Part of my identity, MY identity, is defined by the groups and relationships I have. Yes it is different from pure Tier 1, because it is something mutually defined between a pair, but it is more than something conferred.

In a perfect world I would seek to compress Tier 2 into nothing and absorb what I need to absorb into Tier 1. I have this sneaking suspicion that the mere existence of Tier 2 allows more walls to grow rather than gardens. There's almost a Marxian (of the groucho kind) element to 'not wanting to belong to a group that would have you as a member'.

So.

My personal attempt at the three tiers would be closer to (a)Permanent, that which defines me in isolation, very similar to the Durand Tier 1, pretty static (b) Relational, that which defines me by the groups I belong to (which includes the groups which would have me as a member). This relational tier will need to include age and sex and marital status and nationality, things we largely took as static but now see as more volatile than that. (c) Conversational, which covers my avatars and the ways people can communicate with me and the ways I can communicate with people, again something that changes over time, and includes my physical and virtual addresses and handles and numbers and aliases (d) transactional, that which captures my intentions and preferences and actions, forward and backward in time. I think a credit card is a transactional piece and not a relational or conversational one.

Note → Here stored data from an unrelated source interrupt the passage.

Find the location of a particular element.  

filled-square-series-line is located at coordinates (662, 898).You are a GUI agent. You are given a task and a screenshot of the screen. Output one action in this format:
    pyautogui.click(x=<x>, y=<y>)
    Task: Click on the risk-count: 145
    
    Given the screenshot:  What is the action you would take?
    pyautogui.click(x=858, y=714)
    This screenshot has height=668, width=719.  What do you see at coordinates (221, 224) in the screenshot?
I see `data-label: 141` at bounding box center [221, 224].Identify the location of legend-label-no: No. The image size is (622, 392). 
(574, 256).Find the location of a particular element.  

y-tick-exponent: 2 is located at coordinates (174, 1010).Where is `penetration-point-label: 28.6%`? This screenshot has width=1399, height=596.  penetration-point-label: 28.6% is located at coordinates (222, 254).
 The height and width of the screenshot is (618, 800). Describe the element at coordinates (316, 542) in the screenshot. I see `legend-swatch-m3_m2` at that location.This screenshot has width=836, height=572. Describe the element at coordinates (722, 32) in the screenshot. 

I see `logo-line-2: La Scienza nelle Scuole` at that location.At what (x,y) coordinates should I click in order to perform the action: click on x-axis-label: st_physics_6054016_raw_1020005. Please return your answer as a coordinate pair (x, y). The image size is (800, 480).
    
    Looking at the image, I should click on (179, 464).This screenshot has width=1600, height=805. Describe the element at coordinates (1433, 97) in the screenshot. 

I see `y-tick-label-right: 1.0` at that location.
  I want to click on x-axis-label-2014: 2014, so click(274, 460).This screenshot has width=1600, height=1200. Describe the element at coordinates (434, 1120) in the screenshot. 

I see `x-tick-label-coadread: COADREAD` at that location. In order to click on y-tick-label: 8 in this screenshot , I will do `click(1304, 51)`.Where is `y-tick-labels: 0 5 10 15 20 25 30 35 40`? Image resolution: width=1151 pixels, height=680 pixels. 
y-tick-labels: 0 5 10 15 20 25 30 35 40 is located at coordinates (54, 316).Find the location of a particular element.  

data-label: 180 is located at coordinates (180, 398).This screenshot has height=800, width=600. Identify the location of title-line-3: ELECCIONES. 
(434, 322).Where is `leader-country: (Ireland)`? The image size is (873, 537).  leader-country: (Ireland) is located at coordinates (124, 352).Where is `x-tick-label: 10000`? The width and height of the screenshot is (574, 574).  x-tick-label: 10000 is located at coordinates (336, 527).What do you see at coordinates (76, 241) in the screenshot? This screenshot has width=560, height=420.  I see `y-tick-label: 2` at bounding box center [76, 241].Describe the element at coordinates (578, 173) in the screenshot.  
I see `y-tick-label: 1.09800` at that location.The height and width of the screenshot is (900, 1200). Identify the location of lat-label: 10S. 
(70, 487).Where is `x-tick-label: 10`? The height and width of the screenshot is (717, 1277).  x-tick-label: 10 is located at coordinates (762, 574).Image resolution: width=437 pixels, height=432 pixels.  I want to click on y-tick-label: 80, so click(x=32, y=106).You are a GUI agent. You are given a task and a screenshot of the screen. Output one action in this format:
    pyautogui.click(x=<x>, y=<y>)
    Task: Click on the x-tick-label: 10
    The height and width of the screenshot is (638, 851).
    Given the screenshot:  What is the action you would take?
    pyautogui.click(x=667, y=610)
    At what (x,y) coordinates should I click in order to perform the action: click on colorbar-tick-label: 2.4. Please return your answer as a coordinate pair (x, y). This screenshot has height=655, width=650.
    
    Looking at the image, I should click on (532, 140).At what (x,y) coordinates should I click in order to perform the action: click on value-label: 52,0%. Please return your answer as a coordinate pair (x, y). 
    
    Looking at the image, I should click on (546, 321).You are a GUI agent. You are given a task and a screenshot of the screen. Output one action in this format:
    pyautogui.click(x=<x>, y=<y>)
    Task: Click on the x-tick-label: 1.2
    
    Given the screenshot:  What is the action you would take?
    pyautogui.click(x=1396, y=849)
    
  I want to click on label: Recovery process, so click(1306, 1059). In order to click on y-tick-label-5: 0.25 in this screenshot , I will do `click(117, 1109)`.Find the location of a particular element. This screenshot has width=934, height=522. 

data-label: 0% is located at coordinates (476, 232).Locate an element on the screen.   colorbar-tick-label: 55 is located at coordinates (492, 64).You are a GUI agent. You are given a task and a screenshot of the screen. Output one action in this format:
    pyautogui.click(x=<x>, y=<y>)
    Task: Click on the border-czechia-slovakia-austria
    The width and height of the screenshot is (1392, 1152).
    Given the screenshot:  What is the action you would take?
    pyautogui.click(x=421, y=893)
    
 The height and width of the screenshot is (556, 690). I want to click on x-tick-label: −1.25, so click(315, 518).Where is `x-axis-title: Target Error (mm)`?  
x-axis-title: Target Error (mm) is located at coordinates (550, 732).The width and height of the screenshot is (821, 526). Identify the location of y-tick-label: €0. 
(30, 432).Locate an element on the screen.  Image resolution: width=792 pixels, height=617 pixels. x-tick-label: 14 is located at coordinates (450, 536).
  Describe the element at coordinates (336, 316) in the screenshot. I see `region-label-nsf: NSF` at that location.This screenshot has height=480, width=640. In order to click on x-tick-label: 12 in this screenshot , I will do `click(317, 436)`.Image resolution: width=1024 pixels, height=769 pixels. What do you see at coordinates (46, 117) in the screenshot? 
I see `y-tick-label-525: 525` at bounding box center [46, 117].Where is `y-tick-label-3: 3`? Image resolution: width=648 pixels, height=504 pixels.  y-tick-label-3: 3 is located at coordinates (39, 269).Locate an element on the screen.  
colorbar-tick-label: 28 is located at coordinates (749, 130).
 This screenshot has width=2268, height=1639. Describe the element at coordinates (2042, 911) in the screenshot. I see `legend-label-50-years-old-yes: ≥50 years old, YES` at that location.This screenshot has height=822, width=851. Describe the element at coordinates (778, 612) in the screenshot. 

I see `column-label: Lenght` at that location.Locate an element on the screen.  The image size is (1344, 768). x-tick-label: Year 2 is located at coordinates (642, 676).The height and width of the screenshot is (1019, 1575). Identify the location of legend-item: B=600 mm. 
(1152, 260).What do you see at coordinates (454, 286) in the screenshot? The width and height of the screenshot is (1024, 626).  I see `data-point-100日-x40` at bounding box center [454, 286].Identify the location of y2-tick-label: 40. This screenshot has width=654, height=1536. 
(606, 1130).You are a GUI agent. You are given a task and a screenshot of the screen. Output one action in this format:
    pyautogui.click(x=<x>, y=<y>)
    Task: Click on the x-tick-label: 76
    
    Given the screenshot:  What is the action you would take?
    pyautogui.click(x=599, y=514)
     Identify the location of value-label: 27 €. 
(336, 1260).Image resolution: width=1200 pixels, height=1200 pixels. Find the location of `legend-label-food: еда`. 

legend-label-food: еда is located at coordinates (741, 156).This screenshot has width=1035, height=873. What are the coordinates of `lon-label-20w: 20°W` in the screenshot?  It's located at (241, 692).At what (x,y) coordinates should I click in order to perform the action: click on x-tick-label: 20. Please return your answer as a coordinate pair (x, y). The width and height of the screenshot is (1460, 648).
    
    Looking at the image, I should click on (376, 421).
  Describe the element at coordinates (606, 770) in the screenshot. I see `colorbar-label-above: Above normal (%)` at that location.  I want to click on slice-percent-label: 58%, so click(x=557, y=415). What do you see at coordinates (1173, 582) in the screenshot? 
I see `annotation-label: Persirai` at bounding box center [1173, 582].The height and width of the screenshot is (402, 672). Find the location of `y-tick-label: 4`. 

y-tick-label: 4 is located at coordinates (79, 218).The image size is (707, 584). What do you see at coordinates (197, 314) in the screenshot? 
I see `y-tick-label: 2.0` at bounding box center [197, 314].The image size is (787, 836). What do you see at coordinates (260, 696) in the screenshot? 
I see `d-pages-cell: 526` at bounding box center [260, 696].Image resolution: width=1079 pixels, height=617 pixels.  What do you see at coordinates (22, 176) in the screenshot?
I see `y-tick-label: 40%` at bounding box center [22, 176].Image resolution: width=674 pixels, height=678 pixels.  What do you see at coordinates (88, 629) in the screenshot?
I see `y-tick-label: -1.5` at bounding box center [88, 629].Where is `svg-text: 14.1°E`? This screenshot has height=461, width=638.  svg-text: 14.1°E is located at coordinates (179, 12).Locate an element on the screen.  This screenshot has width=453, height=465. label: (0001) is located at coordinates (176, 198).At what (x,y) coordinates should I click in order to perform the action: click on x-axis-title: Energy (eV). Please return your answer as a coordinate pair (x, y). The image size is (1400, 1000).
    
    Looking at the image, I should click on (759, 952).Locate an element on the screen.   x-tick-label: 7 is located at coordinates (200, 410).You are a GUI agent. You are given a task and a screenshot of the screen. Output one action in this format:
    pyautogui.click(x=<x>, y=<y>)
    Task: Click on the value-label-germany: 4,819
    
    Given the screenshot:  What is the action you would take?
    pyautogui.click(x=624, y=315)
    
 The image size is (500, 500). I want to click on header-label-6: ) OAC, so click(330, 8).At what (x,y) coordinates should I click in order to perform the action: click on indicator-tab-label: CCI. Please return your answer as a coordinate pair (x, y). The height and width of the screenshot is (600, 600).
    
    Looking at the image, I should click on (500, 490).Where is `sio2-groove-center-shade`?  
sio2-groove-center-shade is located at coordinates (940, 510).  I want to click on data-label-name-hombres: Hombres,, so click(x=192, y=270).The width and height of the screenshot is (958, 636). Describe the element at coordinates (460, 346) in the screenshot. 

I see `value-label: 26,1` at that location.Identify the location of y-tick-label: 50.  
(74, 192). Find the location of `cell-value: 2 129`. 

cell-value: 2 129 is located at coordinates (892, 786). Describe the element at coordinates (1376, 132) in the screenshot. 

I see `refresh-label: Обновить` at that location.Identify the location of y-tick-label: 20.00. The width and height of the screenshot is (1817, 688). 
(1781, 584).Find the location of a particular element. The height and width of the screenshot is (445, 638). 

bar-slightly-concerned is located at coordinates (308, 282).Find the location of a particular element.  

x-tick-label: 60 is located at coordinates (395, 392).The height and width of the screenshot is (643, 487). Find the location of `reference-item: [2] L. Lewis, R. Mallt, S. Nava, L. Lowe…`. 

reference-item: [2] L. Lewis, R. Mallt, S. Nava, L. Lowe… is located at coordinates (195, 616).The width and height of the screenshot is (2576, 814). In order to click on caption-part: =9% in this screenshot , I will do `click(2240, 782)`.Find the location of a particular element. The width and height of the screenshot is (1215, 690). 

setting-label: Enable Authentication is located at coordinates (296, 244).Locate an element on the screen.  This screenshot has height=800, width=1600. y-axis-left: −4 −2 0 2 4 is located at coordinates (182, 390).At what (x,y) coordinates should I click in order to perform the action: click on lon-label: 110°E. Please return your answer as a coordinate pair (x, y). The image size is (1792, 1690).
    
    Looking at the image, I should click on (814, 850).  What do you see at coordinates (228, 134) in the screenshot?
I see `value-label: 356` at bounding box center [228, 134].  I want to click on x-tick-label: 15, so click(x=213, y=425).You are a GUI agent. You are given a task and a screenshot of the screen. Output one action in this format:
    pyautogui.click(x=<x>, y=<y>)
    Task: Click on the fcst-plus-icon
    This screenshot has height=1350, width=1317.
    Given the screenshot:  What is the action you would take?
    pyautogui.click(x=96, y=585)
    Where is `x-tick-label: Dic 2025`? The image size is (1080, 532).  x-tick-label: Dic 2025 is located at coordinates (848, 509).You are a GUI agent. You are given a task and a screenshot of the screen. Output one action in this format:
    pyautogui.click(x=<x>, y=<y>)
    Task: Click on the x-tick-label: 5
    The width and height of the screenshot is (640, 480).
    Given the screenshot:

Some part of me wants (a) to be shared universally (b) to be shared with the people I have the relationships with (c) to be shared with the people I have conversations with, which is likely to be (b) anyway and (d) to be shared with (c)/(b).

This is all very provisional, but I think there is value in thinking "mini-me universal and unchanging" plus "relationship me" plus "conversation me" plus "transaction me". The trick is in getting the right things into "relationship me", because that's the tier that all the lock-in merchant will seek to corrupt or subvert.

Some of this is already happening, I regularly see people willing to substitute one "relational me" for another; a driving licence instead of a passport, etc.

Just thoughts, happy to be shot down as usual. Hope all is well with you.

Doc Searls: "User-centric identity is MY identity"

... This is what it is all about; it's not about protocols and user interfaces and standards and phishing protection and cryptography and what have you. It is about technology allowing my electronic identity to emanate directly from me, not from some kind of, usually self-appointed, "provider" of my identity who somehow is considered to be a more authentic source of my authentic self than I myself... [more]

Indentity - Trust. Rights - Duties.

Hi Doc,

I was just browsing past, and I have not read much of the 'before', but one thing that struck me as missing is the concept of trust.

(If I've missed that because I am jumping right in the middle of things, stop reading right now - the rest does not apply).

If all people were honest, 'identity' would be enough. But sadly enough, it's a big, beautiful, ugly world out there, and a mix of 99% honest people and 1% crooks.

So there is another facet - we need trustworthy identities. When two entities (two people, people+a company, company+company) interact, they both need some form of identity, but with that identity there should also be a way to measure trustworthiness. One of the things I would see as a problem is when any identity system/protocol/whathaveyou would allow a single physical person to create multiple identities (sock puppets, etc...).

I also think trustworthiness is intricately linked with accountability. There are many reasons why a person would create multiple identities, but one of the reasons why people use 'sock puppet' identities is because they try to avoid accountability.

In my opinion, any protocol/system/... needs to allow only a single identity per physical person.

I don't think companies are entitled to an identity - any company should be equal to the collective identities of its employees/workers/contractors... It's the people in the companies that make them what they are.

And last, any identity needs to take into account accountability (ur - that sounds odd). I think it's accountability what makes systems like for example eBay and the like work.